As a reluctant server administrator, I make it a goal to do as little custom configuration work as possible. No building from source, no third-party package repositories, and restricting myself to use a core, stable subset of system features when building software. Performing a package or OS upgrade only to find that some bleeding edge feature you were using has changed is frustrating at best, a lurking security hole at worst.
As a result, my preference for Qmail as a MTA may seem odd, given that Qmail is perceived as challenging to configure. However, when it comes to secure, set-and-forget software (another penchant of the reluctant server administrator), Qmail is just about as good as it gets. It’s the Fort Knox of MTAs: highly efficient and designed to be secure. While it may appear a bit difficult to get started, once you understand the way Qmail approaches mail delivery, you’ll never go back to any of the other buggy MTAs.
But for those of us that use Ubuntu, there’s a problem. The Ubuntu package for Qmail, though stable, is somewhat outdated. It lacks several important patches, making the reluctant server administrator’s life that much more difficult. For example, the CNAME patch simply makes DNS lookups more efficient. Why is this important? Because if you don’t apply this patch, sites with large DNS records will trigger temporary failures (“CNAME lookup failed temporarily”) until Qmail finally gives up and bounces the outgoing message. There are workarounds (editing the smtproutes configuration, in this case), but they’re tedious and require ongoing oversight.
The list of useful Qmail patches is fortunately rather short, but would require a custom build of Qmail, which in my case is unworkable. I use Puppet to configure all of my servers, so handling custom package builds becomes a more serious challenge, not to mention requiring the entire suite of build tools on the server.
With a just-in-time custom build ruled out, the best remaining option in the Ubuntu ecosystem is to create a Personal Package Archive on Launchpad, Canonical Ltd’s third-party package repository. With a PPA, I can upload my patched Qmail source package, at which point Launchpad will build and host packages that are easily imported into the Ubuntu package manager.
In the interest of simplicity, instead of modifying the original Qmail source, I followed the package manager’s convention and applied the changes as a series of patches. Some applied cleanly, without any additional modification. Others (particularly the Qmail Authentication patch) required extensive rework to accommodate changes from the other patches.
In the end, I added 6 additional patches to Qmail:
- 0004 – Remove the CNAME lookup (per DJB himself: “It’s safe to simply skip the CNAME lookup: i.e., have dns_cname simply return 0”)
- 0005 – Handle large DNS responses (would also have solved the above problem – I applied both since the CNAME lookup is no longer useful and is extra work)
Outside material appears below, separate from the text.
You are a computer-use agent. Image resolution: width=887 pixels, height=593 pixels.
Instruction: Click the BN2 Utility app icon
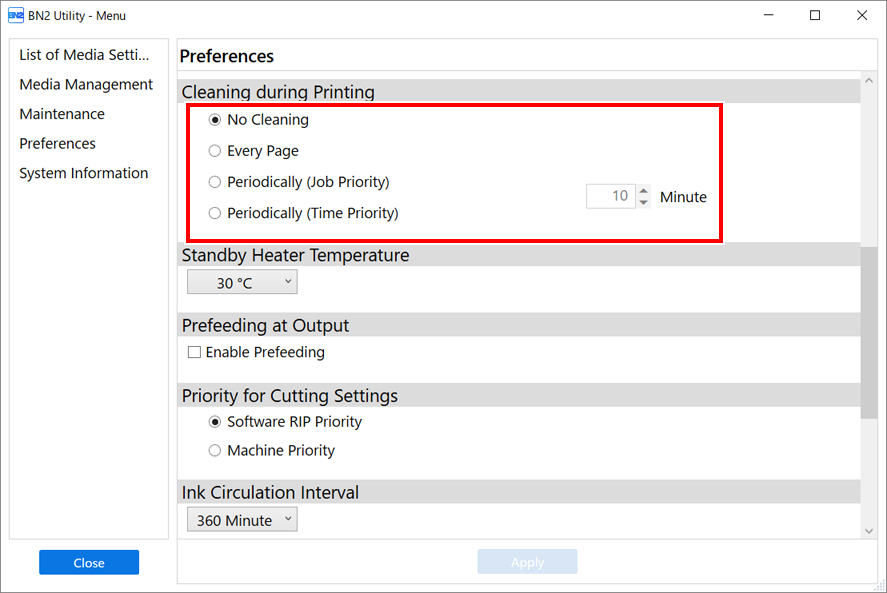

- 0006 – Return “Unrecognized” instead of “Unimplemented” for non-existent SMTP commands
- 0007 – Screen for and reject email addresses with relay characters
- 0008 – A host of inbound and outbound SMTP AUTH authentication patches
- 0009 – Support for external recipient validation via the RCPTCHECK environmental variable
The source is on Github and the packages are built and available via Launchpad; instructions for incorporating them into your Ubuntu install are there as well. I’ve been running the new build in production on a handful of servers and haven’t experienced any problems yet. If you find one though, send a pull request on Github and send me an email. I’ll incorporate it, rebuild, and republish the package.
I really can’t endorse Qmail enough… configuration is straightforward (despite the learning curve), mail handling is predictable, and most of all, this updated Qmail installation requires exactly 0 maintenance. Perfect for reluctant server administrators like me!